Markets were expecting a deal to be reached between the EU and US, so when the news emerged at the weekend, we saw an initial spike higher in index futures. But then we saw investors take profit in a classic ‘buy the rumour, sell the fact’ market reaction. The fact that markets have bounced back today suggests investors have been buoyed by hopes that the US-EU trade accord might draw a line under recent uncertainty, offering European businesses a clearer path forward. But the euro’s reaction to the news, however, wasn’t great. FX investors — and indeed several European leaders — appeared to reach the view that, on balance, broad-based tariffs would be more of a burden than a boon.
So, while the EU has prevented an imminent trade war with the US, critics argue that the deal is bad for the EU and will cause inflation to rise in the US. Accordingly, the EU will seek to expand on some of the elements negotiated over the weekend, according to reports. This may mean more delays before signing a deal.

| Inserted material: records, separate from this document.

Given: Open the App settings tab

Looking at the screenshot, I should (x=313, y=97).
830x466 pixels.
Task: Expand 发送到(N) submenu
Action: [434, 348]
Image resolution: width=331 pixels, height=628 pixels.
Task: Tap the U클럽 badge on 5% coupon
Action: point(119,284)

Still, once the dust settles, the inclusion of key sectors such as pharmaceuticals and semiconductors under the 15% tariff bracket may be interpreted as something of a silver lining. For now, Europe may simply have to press on, perhaps with renewed attention to bolstering domestic demand.
And then there is the ongoing US-China trade talks. Officials from Beijing and Washington are trying to extend their tariff truce beyond a mid-August deadline, in an effort to find ways to maintain trade ties while safeguarding economic security.
Keep an eye on oil prices
It is also worth keeping an eye on the energy markets, where President Trump’s decision to bring forward the deadline for Russia to agree to a ceasefire has ever so slightly heightened the prospect of secondary sanctions being imposed on foreign purchasers of Russian crude — namely China, India, and Turkey. Any resultant spike in oil prices, driven by fears of Russian supply being curtailed from the global market, would likely weigh on euro and lend support to the US dollar, and it may therefore undermine the EUR/USD forecast.
What’s next for the EUR/USD forecast?
As the week progresses, investor attention will turn squarely to the US Federal Reserve, with its latest policy decision due this Wednesday. While a rate cut remains improbable at this juncture — despite persistent political pressure — the accompanying commentary from Fed Chair Jerome Powell could prove pivotal. Markets will be listening intently for any shift in tone that might hint at changes in the monetary policy trajectory.
The implications for the EUR/USD forecast are significant. Any dovish tilt from the Fed could weaken the US dollar and bolster the appeal of the world’s most popular currency pair. Conversely, if the central bank maintains a hawkish stance in the face of stubborn inflation, the single currency may face fresh resistance as the dollar and yields find support.
In addition to the Fed, a slate of important US economic data is on the docket. GDP data, labour market figures, and other key metrics are expected to offer further insights into the health of the world’s largest economy. These numbers could either reinforce or challenge the current policy narrative — and will certainly factor into short-term movements in both the dollar and yields.
Technical EUR/USD forecast: Key levels to watch

Despite Monday’s big drop, it is far too early to suggest the EUR/USD forecast has turned bearish from a technical perspective. That’s because all the major support levels remain intact. The most important area of support for me is between 1.1500 to 1.1570ish, where the EUR/USD has previously found both support and resistance in the past. The bears will need to push rates below this zone to cause a dent in the still-bullish market structure. Below this area, the next key battleground is between 1.1210-1.1275, meaning there is a fair bit of ground to make for the bears.
On the upside, 1.1600 is now the first level of resistance to watch. Above it there is not much further resistance seen until we get near the 1.1700 area.